Static optimisation of prismatic structures as applied to helicopter rotor blades
The elastic coupling properties of anisotropic composite materials offer the potential for
aeroelastic tailoring and other structural couplings that are not fully exploited in current
helicopter rotor blade designs. The full 3-dimensional analysis of slender prismatic
structures (such as helicopter rotor blades) is routinely reduced to analysis of a 1- dimensional beam with associated cross-sectional stiffness and mass properties. It is
therefore desirable to design the cross-section of such prismatic structures to given
values of these cross-sectional properties.

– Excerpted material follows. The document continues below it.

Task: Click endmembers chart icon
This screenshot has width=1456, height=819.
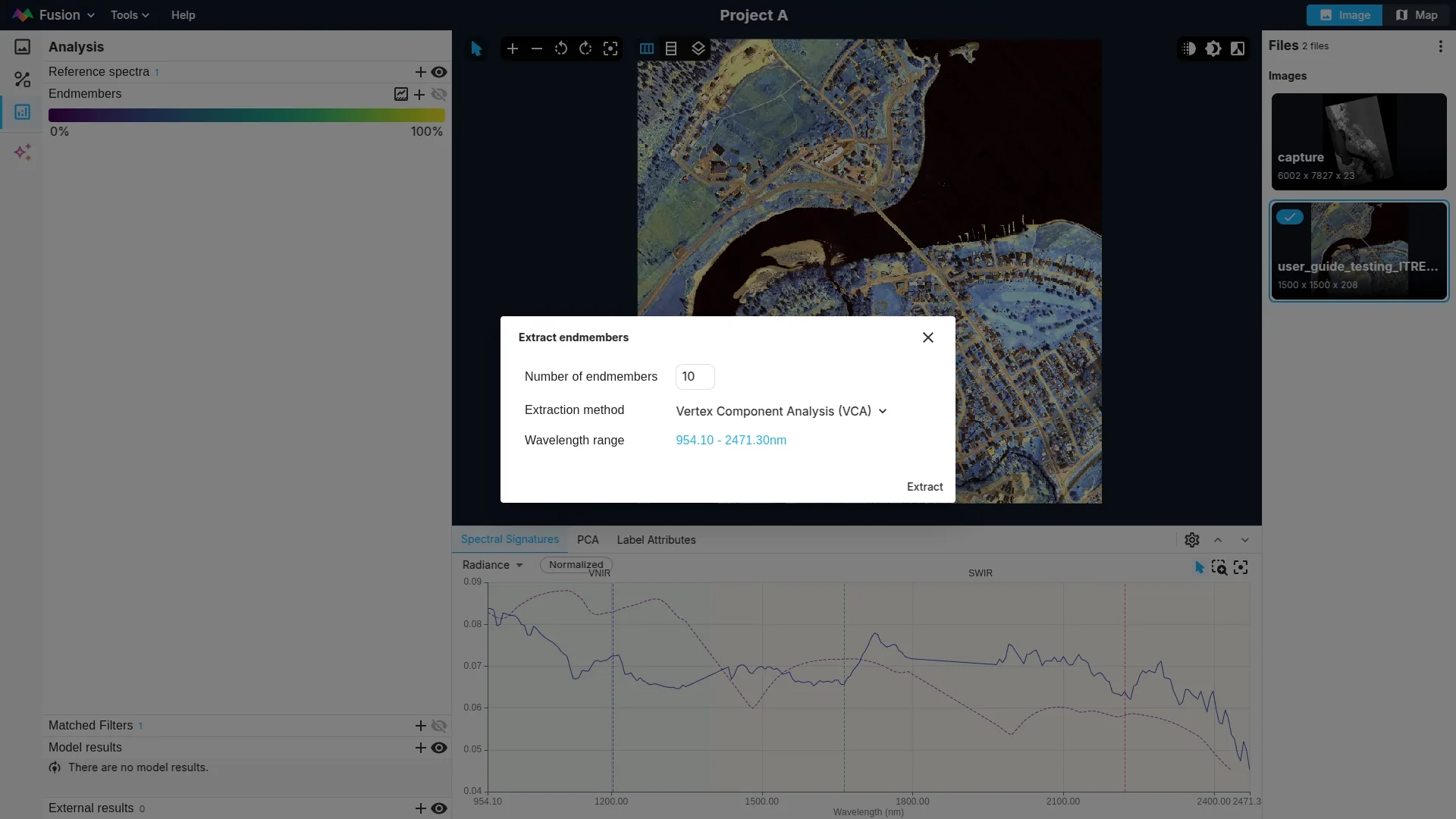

Although use of anisotropic composite materials offers additional degrees of freedom
with which to obtain the desired values of cross-sectional properties, this introduces
non-intuitive structural couplings and interactions between design variables, which
increases the complexity of the design process. Rigorous optimisation techniques are
therefore required to reliably and efficiently obtain an optimum design. This thesis
addresses the main issues relating to the static optimisation of prismatic structures and
their application to composite helicopter rotor blade design.
Existing literature in composite materials, optimisation, and helicopter blade design is
surveyed. A 4-ply laminated cylindrical shell is examined from analytical and
computational perspectives as a simplified case study, which is used to develop
understanding of how the choice of design variables affects the nature of the design
space, and hence the solution methods which can be used.
Flap-torsion coupling is an important variable in aeroelastic tailoring, and is therefore
examined in some detail. A new analytical model is derived which is validated using
finite element analysis, and compares favourably against existing models in the
literature. Flap-torsion behaviour of laminated composite beams is studied
experimentally, and compared with finite element results.
Finally, the validity of the method has been demonstrated through the application of this
work to the design of a generic helicopter rotor blade section, which meets given target values of cross-sectional stiffness.